** Exercise data follows **

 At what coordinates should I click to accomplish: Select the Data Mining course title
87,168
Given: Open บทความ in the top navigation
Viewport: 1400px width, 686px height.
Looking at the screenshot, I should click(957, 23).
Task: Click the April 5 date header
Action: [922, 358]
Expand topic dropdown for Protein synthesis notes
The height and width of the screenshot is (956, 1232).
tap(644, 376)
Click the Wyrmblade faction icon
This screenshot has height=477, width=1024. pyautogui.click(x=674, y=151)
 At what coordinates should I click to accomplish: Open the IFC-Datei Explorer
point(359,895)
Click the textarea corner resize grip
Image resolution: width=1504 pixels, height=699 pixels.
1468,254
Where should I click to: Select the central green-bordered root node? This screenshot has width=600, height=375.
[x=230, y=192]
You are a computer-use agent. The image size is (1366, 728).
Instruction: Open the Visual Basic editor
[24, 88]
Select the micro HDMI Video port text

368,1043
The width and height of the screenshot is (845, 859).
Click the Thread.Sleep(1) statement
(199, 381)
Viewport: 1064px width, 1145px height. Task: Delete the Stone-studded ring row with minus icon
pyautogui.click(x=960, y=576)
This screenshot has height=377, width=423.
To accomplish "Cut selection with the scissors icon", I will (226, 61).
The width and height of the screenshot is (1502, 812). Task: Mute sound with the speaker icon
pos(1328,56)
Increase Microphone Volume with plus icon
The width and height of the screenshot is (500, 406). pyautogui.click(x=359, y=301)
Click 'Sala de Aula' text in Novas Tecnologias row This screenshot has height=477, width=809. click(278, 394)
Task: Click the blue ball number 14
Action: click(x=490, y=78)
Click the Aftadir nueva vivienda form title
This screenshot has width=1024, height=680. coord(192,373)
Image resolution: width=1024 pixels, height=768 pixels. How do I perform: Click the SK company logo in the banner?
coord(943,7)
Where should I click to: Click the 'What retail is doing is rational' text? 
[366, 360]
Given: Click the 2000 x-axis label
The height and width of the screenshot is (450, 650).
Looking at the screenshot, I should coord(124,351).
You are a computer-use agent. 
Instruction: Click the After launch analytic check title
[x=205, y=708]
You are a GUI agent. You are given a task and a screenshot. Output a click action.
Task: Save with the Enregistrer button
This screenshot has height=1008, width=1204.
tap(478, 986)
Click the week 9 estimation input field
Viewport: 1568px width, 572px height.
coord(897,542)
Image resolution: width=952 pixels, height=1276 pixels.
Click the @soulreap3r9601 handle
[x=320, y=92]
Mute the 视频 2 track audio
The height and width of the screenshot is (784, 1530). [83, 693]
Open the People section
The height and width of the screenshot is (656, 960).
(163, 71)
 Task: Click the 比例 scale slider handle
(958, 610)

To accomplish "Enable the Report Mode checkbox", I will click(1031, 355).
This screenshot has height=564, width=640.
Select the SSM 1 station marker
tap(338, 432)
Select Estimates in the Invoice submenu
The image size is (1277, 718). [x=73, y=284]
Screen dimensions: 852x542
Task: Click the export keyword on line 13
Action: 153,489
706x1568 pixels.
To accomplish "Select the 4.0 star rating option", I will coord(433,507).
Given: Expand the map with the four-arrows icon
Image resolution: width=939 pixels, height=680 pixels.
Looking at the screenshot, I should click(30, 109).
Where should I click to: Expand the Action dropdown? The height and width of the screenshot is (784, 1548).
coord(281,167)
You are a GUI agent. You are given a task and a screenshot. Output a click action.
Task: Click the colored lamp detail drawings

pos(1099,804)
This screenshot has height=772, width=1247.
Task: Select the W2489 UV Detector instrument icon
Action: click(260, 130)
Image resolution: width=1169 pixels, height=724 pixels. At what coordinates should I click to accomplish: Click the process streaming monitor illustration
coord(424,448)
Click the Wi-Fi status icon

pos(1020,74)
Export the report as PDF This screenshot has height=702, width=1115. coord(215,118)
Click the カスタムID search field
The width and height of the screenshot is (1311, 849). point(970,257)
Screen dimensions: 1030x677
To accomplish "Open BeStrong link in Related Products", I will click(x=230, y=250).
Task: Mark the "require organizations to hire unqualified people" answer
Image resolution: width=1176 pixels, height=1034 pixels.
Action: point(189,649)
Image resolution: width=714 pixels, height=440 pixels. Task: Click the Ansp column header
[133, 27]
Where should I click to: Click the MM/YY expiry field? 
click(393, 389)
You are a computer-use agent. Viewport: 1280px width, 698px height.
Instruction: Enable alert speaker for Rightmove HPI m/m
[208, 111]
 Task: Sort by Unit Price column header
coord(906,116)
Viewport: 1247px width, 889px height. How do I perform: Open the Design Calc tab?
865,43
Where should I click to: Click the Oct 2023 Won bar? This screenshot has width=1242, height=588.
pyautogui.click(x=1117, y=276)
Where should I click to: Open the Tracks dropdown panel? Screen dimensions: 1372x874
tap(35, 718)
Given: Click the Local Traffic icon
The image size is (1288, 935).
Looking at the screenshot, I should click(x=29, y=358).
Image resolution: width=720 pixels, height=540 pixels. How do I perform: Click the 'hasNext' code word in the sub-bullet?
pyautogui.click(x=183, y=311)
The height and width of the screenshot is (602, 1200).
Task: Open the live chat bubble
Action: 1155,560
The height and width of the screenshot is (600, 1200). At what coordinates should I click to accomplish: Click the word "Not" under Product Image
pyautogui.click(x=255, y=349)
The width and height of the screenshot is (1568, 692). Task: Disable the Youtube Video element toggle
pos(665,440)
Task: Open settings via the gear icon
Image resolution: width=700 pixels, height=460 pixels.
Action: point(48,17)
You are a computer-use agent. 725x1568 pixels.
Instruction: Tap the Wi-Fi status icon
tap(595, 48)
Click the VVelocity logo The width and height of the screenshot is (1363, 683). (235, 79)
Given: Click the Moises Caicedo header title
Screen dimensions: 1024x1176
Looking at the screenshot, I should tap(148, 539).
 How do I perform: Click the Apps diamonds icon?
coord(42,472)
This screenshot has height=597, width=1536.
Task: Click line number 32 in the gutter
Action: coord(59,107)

** End of Exercise data **

Problem statement:
The whole listing above needs to be written out exactly.

Completed exercise:
 At what coordinates should I click to accomplish: Select the Data Mining course title
87,168
Given: Open บทความ in the top navigation
Viewport: 1400px width, 686px height.
Looking at the screenshot, I should click(957, 23).
Task: Click the April 5 date header
Action: [922, 358]
Expand topic dropdown for Protein synthesis notes
The height and width of the screenshot is (956, 1232).
tap(644, 376)
Click the Wyrmblade faction icon
This screenshot has height=477, width=1024. pyautogui.click(x=674, y=151)
 At what coordinates should I click to accomplish: Open the IFC-Datei Explorer
point(359,895)
Click the textarea corner resize grip
Image resolution: width=1504 pixels, height=699 pixels.
1468,254
Where should I click to: Select the central green-bordered root node? This screenshot has width=600, height=375.
[x=230, y=192]
You are a computer-use agent. The image size is (1366, 728).
Instruction: Open the Visual Basic editor
[24, 88]
Select the micro HDMI Video port text

368,1043
The width and height of the screenshot is (845, 859).
Click the Thread.Sleep(1) statement
(199, 381)
Viewport: 1064px width, 1145px height. Task: Delete the Stone-studded ring row with minus icon
pyautogui.click(x=960, y=576)
This screenshot has height=377, width=423.
To accomplish "Cut selection with the scissors icon", I will (226, 61).
The width and height of the screenshot is (1502, 812). Task: Mute sound with the speaker icon
pos(1328,56)
Increase Microphone Volume with plus icon
The width and height of the screenshot is (500, 406). pyautogui.click(x=359, y=301)
Click 'Sala de Aula' text in Novas Tecnologias row This screenshot has height=477, width=809. click(278, 394)
Task: Click the blue ball number 14
Action: click(x=490, y=78)
Click the Aftadir nueva vivienda form title
This screenshot has width=1024, height=680. coord(192,373)
Image resolution: width=1024 pixels, height=768 pixels. How do I perform: Click the SK company logo in the banner?
coord(943,7)
Where should I click to: Click the 'What retail is doing is rational' text? 
[366, 360]
Given: Click the 2000 x-axis label
The height and width of the screenshot is (450, 650).
Looking at the screenshot, I should coord(124,351).
You are a computer-use agent. 
Instruction: Click the After launch analytic check title
[x=205, y=708]
You are a GUI agent. You are given a task and a screenshot. Output a click action.
Task: Save with the Enregistrer button
This screenshot has height=1008, width=1204.
tap(478, 986)
Click the week 9 estimation input field
Viewport: 1568px width, 572px height.
coord(897,542)
Image resolution: width=952 pixels, height=1276 pixels.
Click the @soulreap3r9601 handle
[x=320, y=92]
Mute the 视频 2 track audio
The height and width of the screenshot is (784, 1530). [83, 693]
Open the People section
The height and width of the screenshot is (656, 960).
(163, 71)
 Task: Click the 比例 scale slider handle
(958, 610)

To accomplish "Enable the Report Mode checkbox", I will click(1031, 355).
This screenshot has height=564, width=640.
Select the SSM 1 station marker
tap(338, 432)
Select Estimates in the Invoice submenu
The image size is (1277, 718). [x=73, y=284]
Screen dimensions: 852x542
Task: Click the export keyword on line 13
Action: 153,489
706x1568 pixels.
To accomplish "Select the 4.0 star rating option", I will coord(433,507).
Given: Expand the map with the four-arrows icon
Image resolution: width=939 pixels, height=680 pixels.
Looking at the screenshot, I should click(30, 109).
Where should I click to: Expand the Action dropdown? The height and width of the screenshot is (784, 1548).
coord(281,167)
You are a GUI agent. You are given a task and a screenshot. Output a click action.
Task: Click the colored lamp detail drawings

pos(1099,804)
This screenshot has height=772, width=1247.
Task: Select the W2489 UV Detector instrument icon
Action: click(260, 130)
Image resolution: width=1169 pixels, height=724 pixels. At what coordinates should I click to accomplish: Click the process streaming monitor illustration
coord(424,448)
Click the Wi-Fi status icon

pos(1020,74)
Export the report as PDF This screenshot has height=702, width=1115. coord(215,118)
Click the カスタムID search field
The width and height of the screenshot is (1311, 849). point(970,257)
Screen dimensions: 1030x677
To accomplish "Open BeStrong link in Related Products", I will click(x=230, y=250).
Task: Mark the "require organizations to hire unqualified people" answer
Image resolution: width=1176 pixels, height=1034 pixels.
Action: point(189,649)
Image resolution: width=714 pixels, height=440 pixels. Task: Click the Ansp column header
[133, 27]
Where should I click to: Click the MM/YY expiry field? 
click(393, 389)
You are a computer-use agent. Viewport: 1280px width, 698px height.
Instruction: Enable alert speaker for Rightmove HPI m/m
[208, 111]
 Task: Sort by Unit Price column header
coord(906,116)
Viewport: 1247px width, 889px height. How do I perform: Open the Design Calc tab?
865,43
Where should I click to: Click the Oct 2023 Won bar? This screenshot has width=1242, height=588.
pyautogui.click(x=1117, y=276)
Where should I click to: Open the Tracks dropdown panel? Screen dimensions: 1372x874
tap(35, 718)
Given: Click the Local Traffic icon
The image size is (1288, 935).
Looking at the screenshot, I should click(x=29, y=358).
Image resolution: width=720 pixels, height=540 pixels. How do I perform: Click the 'hasNext' code word in the sub-bullet?
pyautogui.click(x=183, y=311)
The height and width of the screenshot is (602, 1200).
Task: Open the live chat bubble
Action: 1155,560
The height and width of the screenshot is (600, 1200). At what coordinates should I click to accomplish: Click the word "Not" under Product Image
pyautogui.click(x=255, y=349)
The width and height of the screenshot is (1568, 692). Task: Disable the Youtube Video element toggle
pos(665,440)
Task: Open settings via the gear icon
Image resolution: width=700 pixels, height=460 pixels.
Action: point(48,17)
You are a computer-use agent. 725x1568 pixels.
Instruction: Tap the Wi-Fi status icon
tap(595, 48)
Click the VVelocity logo The width and height of the screenshot is (1363, 683). (235, 79)
Given: Click the Moises Caicedo header title
Screen dimensions: 1024x1176
Looking at the screenshot, I should tap(148, 539).
 How do I perform: Click the Apps diamonds icon?
coord(42,472)
This screenshot has height=597, width=1536.
Task: Click line number 32 in the gutter
Action: coord(59,107)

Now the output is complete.